И потом, дальше маяки у французского берега и «щемящей бы вечерней романтики, — писал Кате, — а надо быть злым, надо быть здоровым и сильным…» Четыре часа со своей вахтой метал на палубе бочки, на четыре спускался в «ящик». Ящик — это такое личное как бы купе, где вместо верхней доски у боковой стены — занавесочка. И свет (лампочка висит на длинном скрученном шнуре над головой), и можно даже читать. И книги были. «Дон-Кихот», например. «Где же ты, моя сеньора? Что не делишь скорбь со мной? Или ты о ней не знаешь? Или я тебе чужой?» Хорошо!
А про щемящую вечернюю романтику — вранье. Все было хорошо. Была боль, но утихла, как в больном зубе, и больше он от нее не прятался. И когда она утихала, жил как все люди. Что было, тем и жил. Работали, ели, спали… Когда перекуривали, напарник Миша учил его первичной морской мудрости: «Каждый делает то, что может, а кто может, ничего не делает!» Да… А потом Миша раздробил себе бочкой палец на ноге и мог «ничего не делать», но оказалось, что не может он ничего не делать, и, хромая-матерясь, мудрец работал со всеми и со всей своей мудростью.
А вечером, если не попадалась смена, можно было снова смотреть на горизонт.
Там, там, за синим океаном,
Вдали, в мерцании багряном…
Азорские прошли острова. Близко, как жизнь, сострил народный философ Миша. И живут на них, сказал, португальцы.
«Вы, кажется, потом-м-м любили португальца-а-а?»
Так, так. Братва играет на гитаре, и где-то внизу Атлантида, которой на самом-то деле не было. Не было, не было, ничего не было, и все хорошо, нет даже злобы на Акима, удушающей злобы, подступавшей раньше ночами.
Нет, нет, нет.
Это он все писал Кате, сам не зная зачем, отчет, что ли, делал? Чтоб все, как раньше, все на двоих. А потом снова вернулось то, ночное, его чувство: живи! Гляди во все глаза. Не уматывай в сторону. Терпи, коли надо. А там увидишь дальше, мало ли… Мало ли в жизни бывает всяких случаев. По жизни живи, учил Миша, читавший к тому же Сенеку. Живи по жизни, а там увидишь.

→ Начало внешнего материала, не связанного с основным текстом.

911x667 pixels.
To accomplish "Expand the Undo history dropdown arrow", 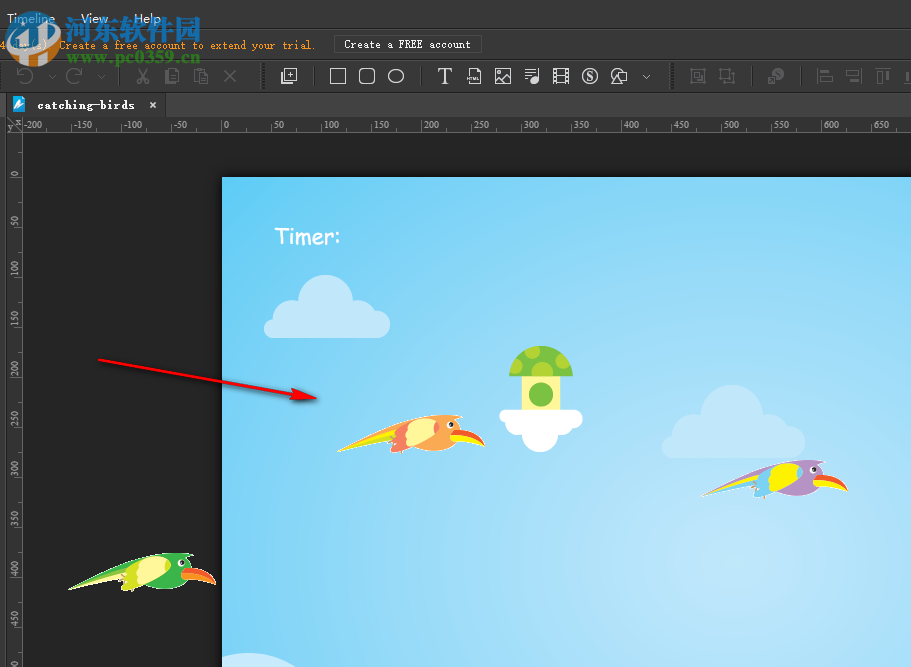I will [x=52, y=76].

Надеялся. Надеялся, само собой, иначе — куда бы ему?
Хотя, кажется, вовсе «не простил» ее, Катю. Когда вспоминал, как стоял он у Акимовых дверей, дышать не мог, зубы трещали, уходил, прятался, задыхался. Но и это прошло. Мог возвращаться. Ребята звали еще на сезон, и хорошие ребята, товарищи, но он мог уже возвращаться и потому — чего ж?
Та же Рига, омытая разлукой, и запах земли, и берег.
Твердый-претвердый, а трава… зеленая!
Когда шли назад Бельдом, рисовал домики на Датском берегу, дымки от костров, уютность. На душе, говорил Миша, можно было играть как на органе.